**Brano proposto**
>>>

L'immagine delle persone, la loro realtà fisica ha acquistato sempre più significati con lo scorrere dei tempi, e questo lavoro si è fatto sempre più delicato, in quanto, nonostante la quantità di tecniche oggi disponibili, consenta maggior perizia, la comunicazione non si è arricchita parimenti, infatti, sempre più facilmente, le donne chiedono al parrucchiere di farle sembrare ciò che non possono essere. Direte che è esattamente ciò che dovrebbe accadere, e che è sempre accaduto, ma io ricordo che le donne consideravano il parrucchiere come qualcuno da “avere”e non come qualcuno da “usare”. Avere un parrucchiere significava per loro poter contare sul fatto che quel professionista era in grado di cogliere i cambiamenti che le riguardavano, e scegliere con loro il modo più elegante, spiritoso, decoroso, o trasgressivo per affrontarli. Questo includeva il raccontarsi, più o meno apertamente, lo stabilirsi di un regime di collaborazione, di rispetto, di scambio in poche parole.

<<<

**Voci elencate**
>>>

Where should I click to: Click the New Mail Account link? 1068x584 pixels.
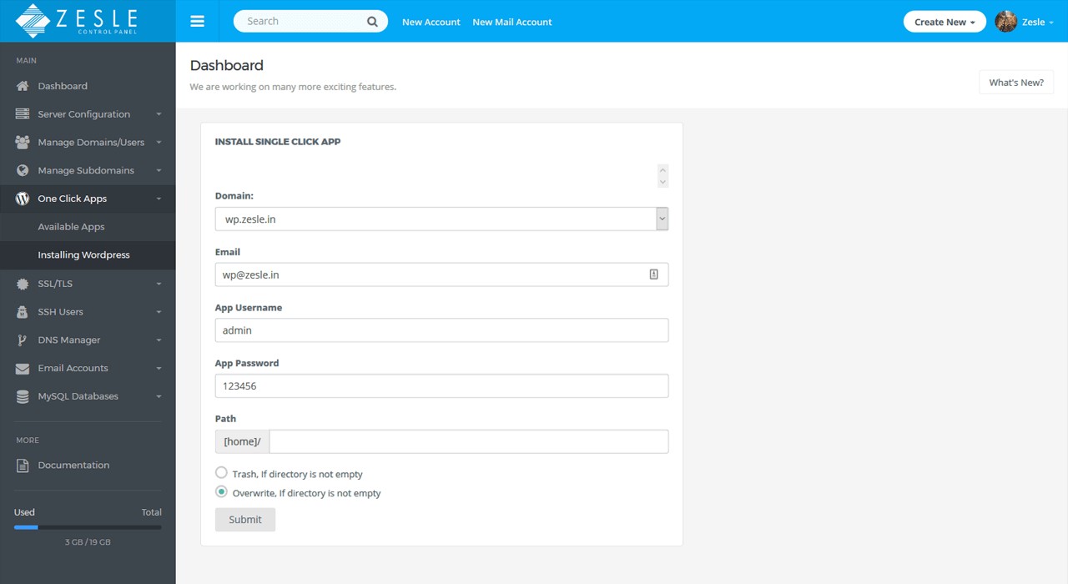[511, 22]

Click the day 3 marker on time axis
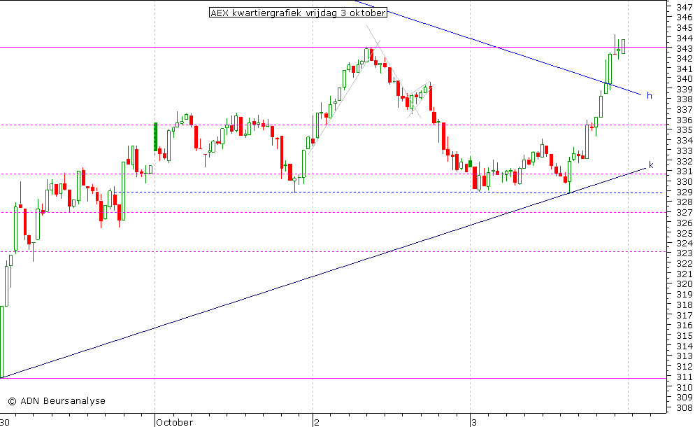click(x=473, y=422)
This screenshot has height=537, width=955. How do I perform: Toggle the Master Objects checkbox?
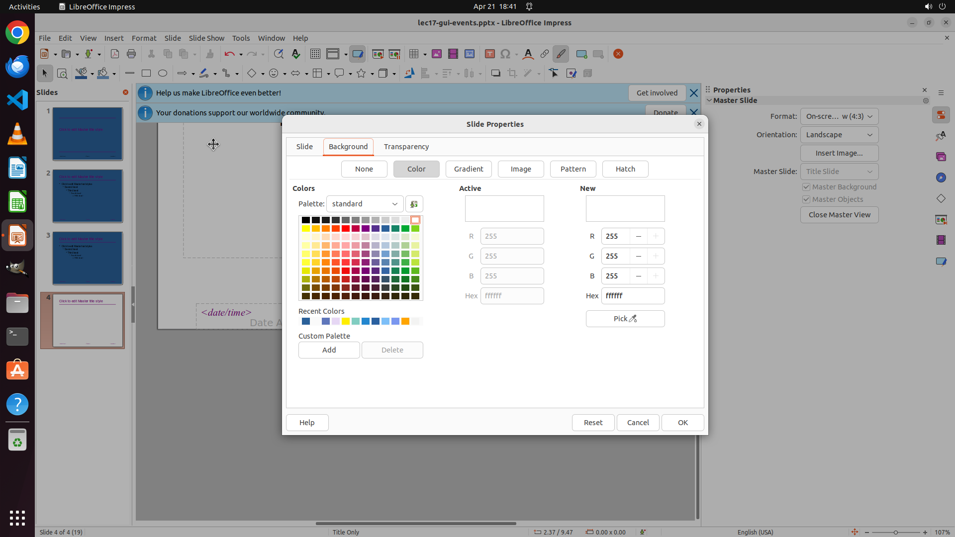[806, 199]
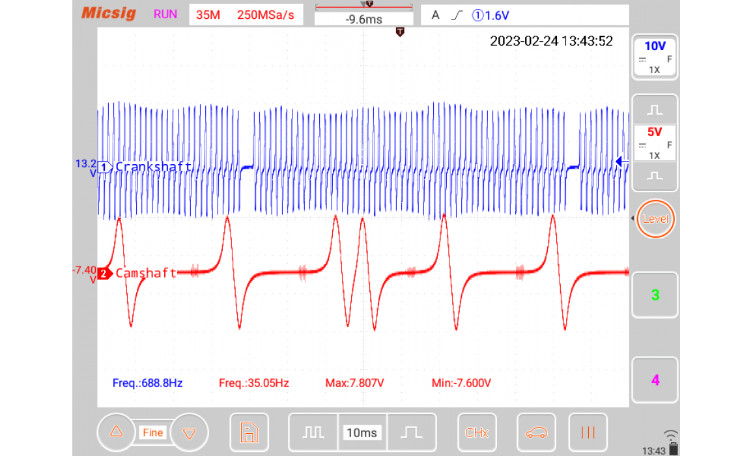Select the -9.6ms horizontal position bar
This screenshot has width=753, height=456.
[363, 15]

<<<

**Esercizi**
A – Ripeti identica la parte dei record che inizia con la riga contenente "This screenshot has height=537, width=955." e arriva fino alla fine dei record, estremi inclusi. Non riportare le immagini.
B – Scrivi il seguito del brano sul rapporto tra le donne e il parrucchiere, a partire dalla sua ultima frase.

**Risposte all'esercizio**
A –
This screenshot has height=537, width=955. How do I perform: Toggle the Master Objects checkbox?
[806, 199]
Select the -9.6ms horizontal position bar
This screenshot has width=753, height=456.
[363, 15]

B –
Al contrario, oggi sebbene le persone continuino a parlarci, non ci forniscono più dati reali ma proiezioni delle proprie angoscie o esaltazioni delle stesse, ci propongono un “immagine profilo”che intendono assumere repentinamente, senza percorsi intermedi necessari, e senza appelli né deviazioni consentibili. Una donna di quarantatre anni oggi non vuole sembrare “una cinquantenne” la cinquantenne si pettinerà come una liceale. La quantità di informazioni reperibili su internet ha reso le consumatrici avvedute talvolta, prevenute tal altra. Cosa è cambiato davvero?
Innanzitutto l'uso delle parole.
Non ci sono più domande ma solo affermazioni come: voglio, posso solo, non voglio. Le persone ormai convinte di dover ottenere tutto ciò che vogliono, non ascoltano altra voce che quella del proprio io, riducendo così i professionisti a semplici esecutori di un lavoro retribuito, dove la retribuzione è spesso considerata eccessiva, mentre le i propri eccessi, semplici diritti.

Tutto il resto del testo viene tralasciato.